Obviously a lesson was learned and the smokin’ lead single off here is the result – and sales are looking good. But is the rest of the album worth a look?
Opening cut, ‘He’s Herre’ certainly suggests that Chingy ain’t a flash in the pan. This, like all but one of 17 cuts on “Jackpot” is produced by in-house production team Trak Starz, and follows the same formula as ‘Right Thurr’ – bouncy beats, a catchy hook, and Chingy’s southern drawl always riding the beat lovely, although not really saying anything of substance.The fact that the same producers do similar things throughout the album makes it hard to describe the differences in tracks – almost every one bangs in the ride, and has a can’t-get-it-out-your-head hook, while falling into two camps – the quicker thumpers like ‘Right Thurr’ and the like, and the slowed down pimped out cuts like 2nd single ‘Holidae Inn’. I ain’t lying – ‘He’s Herre’, ‘Represent’ (where Chingy trades rhymes with DTP posse members Tity-Boi and I-20), ‘Gettin’ It’, and Quiksta-produced ‘Bagg It’ all sit comfortably in the first category. Likewise, ‘Sample Dat Ass’ with Murphy Lee, ‘Juice’, and ‘Madd @ Me’ all rub shoulders with the slowed down thump of the Snoop and Luda-featuring ‘Holidae Inn’.
Like I said – this ain’t necessarily a bad thing. There’s no denying that taken on its own merits each song does what its intended to do – the beats bang and the sing-along hooks make the shit instantly attractive. However because of the similarities in tracks throughout its often hard to distinguish when one track ends and the next begins.
Its when Chingy momentarily steps away from the ‘formula’ that things become really interesting. The EXTREMELY chilled out ‘Wurr’s My Cash’ and ‘One Call Away’ which retains a nice rugged edge despite being one of the most radio-friendly singles on the album, are two of the standout examples. On the former, the beat slows way down, smoothes out, and let’s Chingy get into some standard pimp talk : the beat covers up any slips into already-done land – the shit is mellowed out heat. ‘One Call Away’ meanwhile features J/Weav on the r’n’b-tinged hook as Chingy demonstrates how he’ll always be there for that special woman in his life. Both the beats step away from the standard running-plan, and ultimately serve to break up the it-all-sounds-the-same-feeling.

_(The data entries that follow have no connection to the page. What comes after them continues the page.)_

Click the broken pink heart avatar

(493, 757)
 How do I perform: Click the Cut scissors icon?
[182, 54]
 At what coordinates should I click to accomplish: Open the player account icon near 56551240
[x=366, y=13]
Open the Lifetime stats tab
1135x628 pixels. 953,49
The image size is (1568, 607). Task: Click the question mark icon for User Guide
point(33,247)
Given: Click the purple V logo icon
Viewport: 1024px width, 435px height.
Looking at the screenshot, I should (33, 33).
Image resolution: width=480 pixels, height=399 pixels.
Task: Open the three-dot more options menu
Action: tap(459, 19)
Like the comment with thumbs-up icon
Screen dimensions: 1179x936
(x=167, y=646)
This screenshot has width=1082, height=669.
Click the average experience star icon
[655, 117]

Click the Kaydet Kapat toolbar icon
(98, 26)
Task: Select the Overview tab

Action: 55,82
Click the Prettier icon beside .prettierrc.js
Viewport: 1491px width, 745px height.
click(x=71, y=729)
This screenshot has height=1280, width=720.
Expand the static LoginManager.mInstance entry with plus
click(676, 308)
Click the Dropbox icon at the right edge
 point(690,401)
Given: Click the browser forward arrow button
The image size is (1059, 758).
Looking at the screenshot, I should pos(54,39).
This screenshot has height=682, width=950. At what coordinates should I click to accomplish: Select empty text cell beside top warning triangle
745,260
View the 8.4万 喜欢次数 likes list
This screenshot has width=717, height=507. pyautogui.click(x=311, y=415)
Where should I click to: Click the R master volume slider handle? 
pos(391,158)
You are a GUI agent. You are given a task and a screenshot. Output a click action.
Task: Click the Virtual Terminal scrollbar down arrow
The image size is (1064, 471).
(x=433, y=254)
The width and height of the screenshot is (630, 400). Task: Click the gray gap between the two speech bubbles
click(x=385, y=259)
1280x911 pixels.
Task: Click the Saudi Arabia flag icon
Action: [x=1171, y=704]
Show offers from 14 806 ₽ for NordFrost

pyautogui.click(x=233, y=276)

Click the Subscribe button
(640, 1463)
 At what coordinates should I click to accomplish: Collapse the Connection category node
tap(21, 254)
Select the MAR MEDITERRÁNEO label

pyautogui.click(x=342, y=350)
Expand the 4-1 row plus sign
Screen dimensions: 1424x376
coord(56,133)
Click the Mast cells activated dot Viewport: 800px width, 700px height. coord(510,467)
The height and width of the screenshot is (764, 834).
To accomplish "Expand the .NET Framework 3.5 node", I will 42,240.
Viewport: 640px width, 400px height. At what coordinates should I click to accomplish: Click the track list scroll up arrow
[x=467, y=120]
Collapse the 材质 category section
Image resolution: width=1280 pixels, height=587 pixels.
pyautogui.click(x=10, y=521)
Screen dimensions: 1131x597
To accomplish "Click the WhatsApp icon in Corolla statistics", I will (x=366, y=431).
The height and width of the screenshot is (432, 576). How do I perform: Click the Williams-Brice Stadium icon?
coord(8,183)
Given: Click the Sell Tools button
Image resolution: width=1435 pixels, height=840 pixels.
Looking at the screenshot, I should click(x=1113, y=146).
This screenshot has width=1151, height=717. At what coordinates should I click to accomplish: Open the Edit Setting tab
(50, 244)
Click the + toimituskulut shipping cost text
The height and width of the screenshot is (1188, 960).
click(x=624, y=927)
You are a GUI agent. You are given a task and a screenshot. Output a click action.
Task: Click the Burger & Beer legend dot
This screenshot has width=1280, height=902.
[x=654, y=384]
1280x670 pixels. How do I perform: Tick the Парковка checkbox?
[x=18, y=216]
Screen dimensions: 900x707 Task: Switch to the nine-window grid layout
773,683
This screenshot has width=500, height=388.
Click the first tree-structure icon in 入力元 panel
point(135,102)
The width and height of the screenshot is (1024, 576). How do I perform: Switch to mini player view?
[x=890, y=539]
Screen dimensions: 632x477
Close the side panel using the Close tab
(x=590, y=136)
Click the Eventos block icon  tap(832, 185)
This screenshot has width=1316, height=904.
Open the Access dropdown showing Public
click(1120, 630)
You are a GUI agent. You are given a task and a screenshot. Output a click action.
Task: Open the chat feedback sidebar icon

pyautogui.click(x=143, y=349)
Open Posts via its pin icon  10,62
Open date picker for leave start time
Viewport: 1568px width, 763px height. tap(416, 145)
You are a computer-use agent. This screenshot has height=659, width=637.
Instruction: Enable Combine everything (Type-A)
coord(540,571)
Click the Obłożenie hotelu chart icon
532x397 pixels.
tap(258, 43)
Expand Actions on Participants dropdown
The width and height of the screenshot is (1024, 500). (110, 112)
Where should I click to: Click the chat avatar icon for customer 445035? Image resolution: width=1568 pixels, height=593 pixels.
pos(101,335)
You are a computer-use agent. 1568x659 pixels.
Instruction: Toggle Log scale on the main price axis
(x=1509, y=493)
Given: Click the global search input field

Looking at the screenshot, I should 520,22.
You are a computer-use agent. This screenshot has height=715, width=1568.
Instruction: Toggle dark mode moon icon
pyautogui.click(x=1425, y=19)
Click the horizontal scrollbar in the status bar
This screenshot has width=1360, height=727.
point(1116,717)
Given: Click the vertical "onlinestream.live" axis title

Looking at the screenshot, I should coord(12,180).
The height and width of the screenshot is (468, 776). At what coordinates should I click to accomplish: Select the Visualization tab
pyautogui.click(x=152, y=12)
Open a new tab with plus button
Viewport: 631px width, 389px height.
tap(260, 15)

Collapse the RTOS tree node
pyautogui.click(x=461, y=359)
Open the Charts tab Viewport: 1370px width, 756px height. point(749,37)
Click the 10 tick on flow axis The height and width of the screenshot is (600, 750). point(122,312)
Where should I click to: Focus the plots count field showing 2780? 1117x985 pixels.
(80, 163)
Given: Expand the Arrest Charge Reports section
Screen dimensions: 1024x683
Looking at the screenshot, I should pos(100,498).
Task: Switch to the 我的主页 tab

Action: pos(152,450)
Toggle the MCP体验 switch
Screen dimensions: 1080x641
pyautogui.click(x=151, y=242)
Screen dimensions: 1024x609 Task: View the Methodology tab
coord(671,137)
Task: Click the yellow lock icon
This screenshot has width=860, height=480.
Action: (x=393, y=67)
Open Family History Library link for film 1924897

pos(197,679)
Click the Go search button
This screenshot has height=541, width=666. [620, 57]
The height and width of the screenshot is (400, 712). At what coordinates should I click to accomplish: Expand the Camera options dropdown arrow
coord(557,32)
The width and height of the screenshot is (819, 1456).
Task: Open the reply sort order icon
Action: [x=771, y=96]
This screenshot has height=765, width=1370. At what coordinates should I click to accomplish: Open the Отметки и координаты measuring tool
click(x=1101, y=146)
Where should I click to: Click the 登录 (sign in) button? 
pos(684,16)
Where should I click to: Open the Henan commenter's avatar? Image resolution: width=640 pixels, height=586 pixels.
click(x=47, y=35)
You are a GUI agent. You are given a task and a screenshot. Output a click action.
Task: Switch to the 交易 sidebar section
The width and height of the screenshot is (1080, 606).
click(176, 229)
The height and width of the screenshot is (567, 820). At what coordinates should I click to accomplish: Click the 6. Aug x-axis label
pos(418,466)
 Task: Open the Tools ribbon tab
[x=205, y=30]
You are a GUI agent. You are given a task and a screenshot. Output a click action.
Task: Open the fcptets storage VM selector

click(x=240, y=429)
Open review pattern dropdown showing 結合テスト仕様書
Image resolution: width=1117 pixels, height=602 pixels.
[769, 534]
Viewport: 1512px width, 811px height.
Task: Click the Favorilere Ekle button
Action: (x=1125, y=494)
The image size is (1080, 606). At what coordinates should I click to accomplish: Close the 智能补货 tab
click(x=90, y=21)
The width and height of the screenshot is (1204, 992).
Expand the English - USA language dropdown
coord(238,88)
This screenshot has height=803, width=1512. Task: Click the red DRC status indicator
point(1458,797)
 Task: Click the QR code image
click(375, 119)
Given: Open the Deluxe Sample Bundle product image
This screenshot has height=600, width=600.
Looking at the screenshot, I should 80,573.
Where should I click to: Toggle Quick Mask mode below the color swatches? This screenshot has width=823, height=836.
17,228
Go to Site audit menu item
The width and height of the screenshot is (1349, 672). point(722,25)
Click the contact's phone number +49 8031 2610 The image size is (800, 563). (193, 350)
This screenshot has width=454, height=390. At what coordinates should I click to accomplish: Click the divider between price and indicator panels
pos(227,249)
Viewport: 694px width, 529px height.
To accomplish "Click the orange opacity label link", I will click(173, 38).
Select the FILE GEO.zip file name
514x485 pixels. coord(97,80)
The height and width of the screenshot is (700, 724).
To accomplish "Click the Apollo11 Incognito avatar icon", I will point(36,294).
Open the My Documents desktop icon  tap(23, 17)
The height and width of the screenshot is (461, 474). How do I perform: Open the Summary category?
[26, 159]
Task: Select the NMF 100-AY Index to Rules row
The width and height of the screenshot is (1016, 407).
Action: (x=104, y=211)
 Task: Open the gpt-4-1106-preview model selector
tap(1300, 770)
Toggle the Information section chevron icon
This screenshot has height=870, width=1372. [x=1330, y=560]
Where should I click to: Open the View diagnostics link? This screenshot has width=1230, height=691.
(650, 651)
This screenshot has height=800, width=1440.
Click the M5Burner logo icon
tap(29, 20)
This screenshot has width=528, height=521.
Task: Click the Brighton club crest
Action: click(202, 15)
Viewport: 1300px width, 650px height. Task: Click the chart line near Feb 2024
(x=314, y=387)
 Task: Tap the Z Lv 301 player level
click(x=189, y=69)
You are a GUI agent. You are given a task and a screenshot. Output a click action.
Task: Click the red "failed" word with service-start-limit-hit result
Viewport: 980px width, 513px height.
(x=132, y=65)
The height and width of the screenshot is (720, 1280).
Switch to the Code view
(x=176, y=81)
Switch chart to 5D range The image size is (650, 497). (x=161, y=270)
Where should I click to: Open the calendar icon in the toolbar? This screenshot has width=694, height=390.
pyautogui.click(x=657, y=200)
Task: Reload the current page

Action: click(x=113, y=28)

Lets get it straight – Chingy ain’t bringing nothing new to the table. He’s working a popular formula almost to the point of exhaustion, but somehow he does just enough to deflect the charges of MC-Hammerdom. This particular formula works : and Chingy is pimpin’ it. And you know what? If the music sounds THIS good, then why shouldn’t he? I don’t think he’s gonna be around forever, but with this album he’s definitely provided a decent way to pass an hour, and it does have a certain repeatability factor. So yeah : if commercial Southern stuff is your bag, then you may just be interested in hitting the “Jackpot”.